Pesticide-free Fishponds campaign gains momentum
PUBS, health centres, schools and a student lettings agency are supporting a campaign to turn Fishponds into a Pesticide Free Zone.
The campaign, promoted by the Pesticide Safe Bristol Alliance, centres on controversial weed killer glyphosate, which is being withdrawn from hundreds of European cities over its links to cancer.
The EU came close to banning glyphosate in 2017, and official advice is to “minimise use” in streets, playgrounds and other public spaces.
Fishponds is the first postcode in Bristol that the PSBA hopes to turn totally pesticide free, by spreading wildlife and family-friendly weeding techniques to private gardens as well as council-managed land.
Bristol City Council recently agreed to work with other major land managers towards phasing out glyphosate, after a petition signed by nearly 4,000 people was presented to the authority.
PSBA coordinator Harriet Williams, pictured above, said: “When you say air pollution, many people think of traffic fumes. But as we hear from our supporters, pesticide sprays pose a real risk to people, pets and wildlife too.
“Pesticide Free Fishponds is about spreading the use of safer alternatives. The response here has been amazing – a number of local businesses are already avoiding glyphosate on health grounds. Our Pesticide Free Zone pledge is a simple way to take action on this important aspect of environmental health – and if Fishponds can do it, so of course can any other suburb of Bristol.”
Bristol East MP Kerry McCarthy is supporting the campaign. She said: “It’s fantastic to see residents, businesses and campaigners coming together across Fishponds to make it the first pesticide free zone in Bristol. Taken together with the council’s pledge to stop using harmful pesticides and the recently announced Land Managers Task Force, which aims to collaborate with other major land managers across the city to eliminate the use of glyphosate, I’m positive we can banish these toxic chemicals from our streets and parks by the 2021 target.”
UWE Houses does not use glyphosate in gardens of the 40 student houses it manages in Fishponds. Andy Bending, its head gardener and founder of Bristol Organic Gardening, said: “I’ve been practising a chemical free approach to gardening for more than 20 years. We are a nation of garden lovers.
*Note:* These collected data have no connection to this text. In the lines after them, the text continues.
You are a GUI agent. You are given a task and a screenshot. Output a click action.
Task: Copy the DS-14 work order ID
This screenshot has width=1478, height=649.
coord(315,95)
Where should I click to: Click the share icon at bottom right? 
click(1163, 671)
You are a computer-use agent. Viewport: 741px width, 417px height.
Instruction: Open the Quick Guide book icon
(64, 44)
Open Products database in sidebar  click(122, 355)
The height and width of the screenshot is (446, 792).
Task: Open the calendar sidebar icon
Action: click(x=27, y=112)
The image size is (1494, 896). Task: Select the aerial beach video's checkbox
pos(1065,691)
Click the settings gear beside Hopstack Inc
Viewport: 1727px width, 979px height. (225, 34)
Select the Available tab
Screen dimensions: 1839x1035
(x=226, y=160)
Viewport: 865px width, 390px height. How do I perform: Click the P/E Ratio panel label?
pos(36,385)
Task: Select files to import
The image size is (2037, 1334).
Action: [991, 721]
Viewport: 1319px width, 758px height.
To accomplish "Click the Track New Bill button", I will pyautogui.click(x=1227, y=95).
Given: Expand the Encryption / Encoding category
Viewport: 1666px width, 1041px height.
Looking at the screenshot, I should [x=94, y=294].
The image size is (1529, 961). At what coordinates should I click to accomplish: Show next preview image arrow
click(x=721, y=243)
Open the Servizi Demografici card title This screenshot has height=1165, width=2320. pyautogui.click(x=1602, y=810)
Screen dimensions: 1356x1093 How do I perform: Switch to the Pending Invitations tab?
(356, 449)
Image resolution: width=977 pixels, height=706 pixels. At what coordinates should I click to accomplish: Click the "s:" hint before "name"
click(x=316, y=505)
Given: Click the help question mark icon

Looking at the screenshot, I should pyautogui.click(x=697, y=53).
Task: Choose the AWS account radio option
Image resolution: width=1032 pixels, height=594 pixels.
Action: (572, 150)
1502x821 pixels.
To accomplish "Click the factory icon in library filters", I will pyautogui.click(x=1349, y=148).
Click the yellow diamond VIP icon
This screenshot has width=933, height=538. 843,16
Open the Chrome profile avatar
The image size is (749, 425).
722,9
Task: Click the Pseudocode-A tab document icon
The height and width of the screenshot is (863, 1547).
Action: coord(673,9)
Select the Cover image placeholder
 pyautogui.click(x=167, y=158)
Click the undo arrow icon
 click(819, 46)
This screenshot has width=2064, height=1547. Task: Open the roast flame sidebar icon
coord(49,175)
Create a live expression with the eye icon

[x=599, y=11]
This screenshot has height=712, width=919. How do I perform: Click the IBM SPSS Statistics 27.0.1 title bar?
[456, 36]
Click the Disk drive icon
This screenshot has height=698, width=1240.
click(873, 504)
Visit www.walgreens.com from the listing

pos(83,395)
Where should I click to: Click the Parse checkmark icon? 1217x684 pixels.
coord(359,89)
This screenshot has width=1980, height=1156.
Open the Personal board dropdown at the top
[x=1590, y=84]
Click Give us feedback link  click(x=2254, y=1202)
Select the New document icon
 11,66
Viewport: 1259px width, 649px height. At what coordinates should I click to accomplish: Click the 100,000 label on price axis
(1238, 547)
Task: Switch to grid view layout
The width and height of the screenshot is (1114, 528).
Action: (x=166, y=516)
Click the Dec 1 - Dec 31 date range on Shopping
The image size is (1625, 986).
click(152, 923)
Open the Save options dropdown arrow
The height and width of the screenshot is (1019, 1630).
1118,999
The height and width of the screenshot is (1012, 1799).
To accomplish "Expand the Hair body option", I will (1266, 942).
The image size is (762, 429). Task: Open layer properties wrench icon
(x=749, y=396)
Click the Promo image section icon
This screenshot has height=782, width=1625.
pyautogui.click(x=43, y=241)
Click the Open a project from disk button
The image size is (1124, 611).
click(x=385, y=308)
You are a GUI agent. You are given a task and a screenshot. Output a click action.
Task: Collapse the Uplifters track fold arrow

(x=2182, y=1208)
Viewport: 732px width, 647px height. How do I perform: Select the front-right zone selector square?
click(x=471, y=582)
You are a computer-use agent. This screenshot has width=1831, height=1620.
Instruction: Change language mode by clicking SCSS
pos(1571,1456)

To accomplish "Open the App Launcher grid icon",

Our gardens and green spaces should be places to relax and get away from the pollutates of the city.”
Kate Brooks, founder of the People’s University of Fishponds, said: “Finding out about glyphosate or ‘Roundup’ as it is called was really eye opening and worrying – we’re glad to support this campaign.”
Eimaer Hawes, landlord of The Star, one of several Fishponds pubs to have signed its beer garden up as a Pesticide Free Zone, said: “The Star has been developing a wildlife garden for the last few years. It makes no sense at all to be spraying pesticides that kill off wildlife.”
Households can also sign up their gardens via an online pledge at www.pesticidesafebristol.org.
The campaign officially launched on August 11 and is open to anyone willing to use safer forms of weed and pest control.